— Source text —

Surprising Strategies: Scientists Quantify the Activity of Algal-Associated Bacteria at the Microscale

The Science

The microorganisms in a community—called a microbiome—interact in complex ways. In this project, researchers quantified the activity in the microbiome associated with tiny photosynthesizing algae. The team investigated how different members of this microbiome can process carbon and nitrogen from algal cells, then exchange some of that carbon and nitrogen back to the algae. They used isotopes and a high-resolution imaging mass spectrometer called NanoSIMS to quantify these exchanges at the level of single cells. This allowed them to identify different strategies that microbes can use in these microbiomes.

The Impact

Microscopic algae in water are responsible for roughly 50% of the photosynthesis that converts carbon dioxide from the Earth’s atmosphere into organic carbon. These organisms can be harnessed to grow as crops to produce carbon neutral biofuels or even to bury carbon. Microbes such as bacteria are mainly responsible for breaking down this algal carbon and releasing it to the atmosphere. Understanding these microbes will help scientists predict and eventually alter the flux of carbon back to the atmosphere.

— Data —
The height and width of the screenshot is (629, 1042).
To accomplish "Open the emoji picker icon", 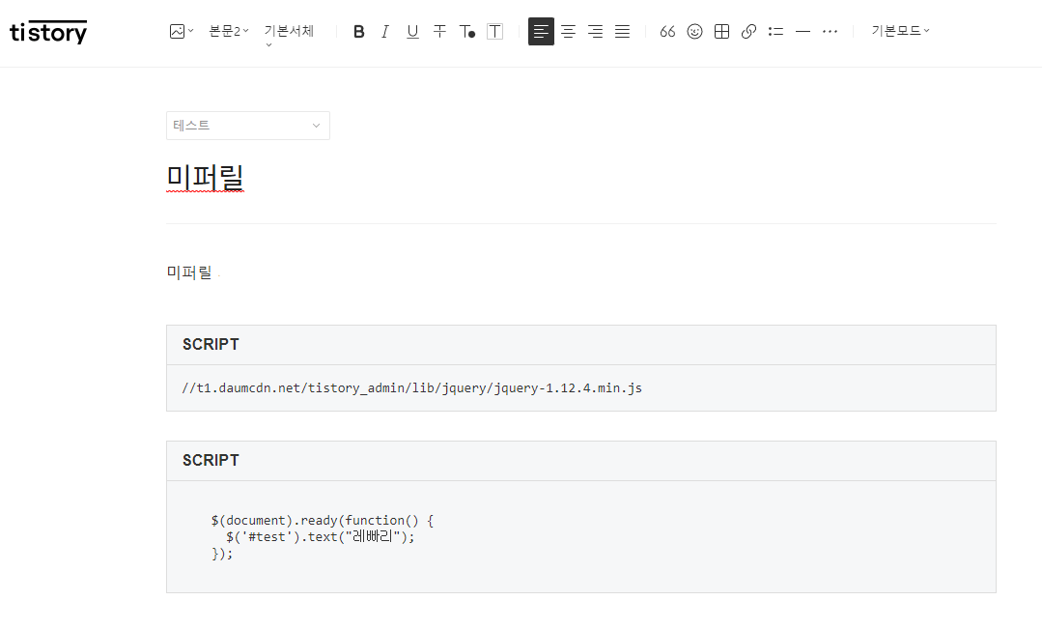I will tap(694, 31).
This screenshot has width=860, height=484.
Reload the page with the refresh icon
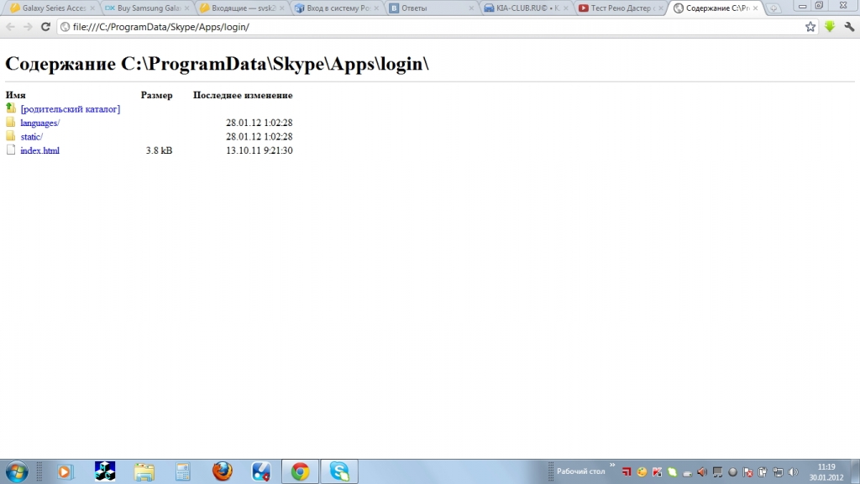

— Assigned task 1 —
According to the text on algal-associated bacteria, what instrument did the researchers use to quantify carbon and nitrogen exchanges at the level of single cells?
— Assigned task 2 —
Proceed with the text on algal-associated bacteria from the point where it ends.

— Task response 1 —
A high-resolution imaging mass spectrometer called NanoSIMS.

— Task response 2 —
Bacterial remineralization of algal organic matter fuels algal growth, but scientists rarely quantify this remineralization. Consequently, researchers cannot predict whether some bacteria may provide more remineralized nutrients to algae than others. In this work, a team led by Lawrence Livermore National Laboratory with support from Pacific Northwest National Laboratory quantified bacterial incorporation of algal-derived complex dissolved organic carbon and nitrogen and algal incorporation of remineralized carbon and nitrogen. They examined this in 15 bacterial co-cultures growing with the diatom Phaeodactylum tricornutum at the single-cell level using isotope tracing and NanoSIMS. They found unexpected strain-to-strain and cell-to-cell variability in net carbon and nitrogen incorporation, including non-ubiquitous complex organic nitrogen utilization and remineralization. 

The researchers then used these data to identify three distinct functional guilds of metabolic interactions. They termed these guilds macromolecule remineralizers, macromolecule users, and small-molecule users, the latter exhibiting efficient growth under low carbon availability. These functional guilds were not linked to evolutionary history and could not be elucidated strictly from metabolic capacity as predicted by comparative genomics. This highlights the need for direct activity-based measurements in ecological studies of microbial metabolic interactions.


This work was funded by the Department of Energy Office of Science, Division of Biological and Environmental Research, Genomic Sciences Program under the microBiospheres Scientific Focus Area.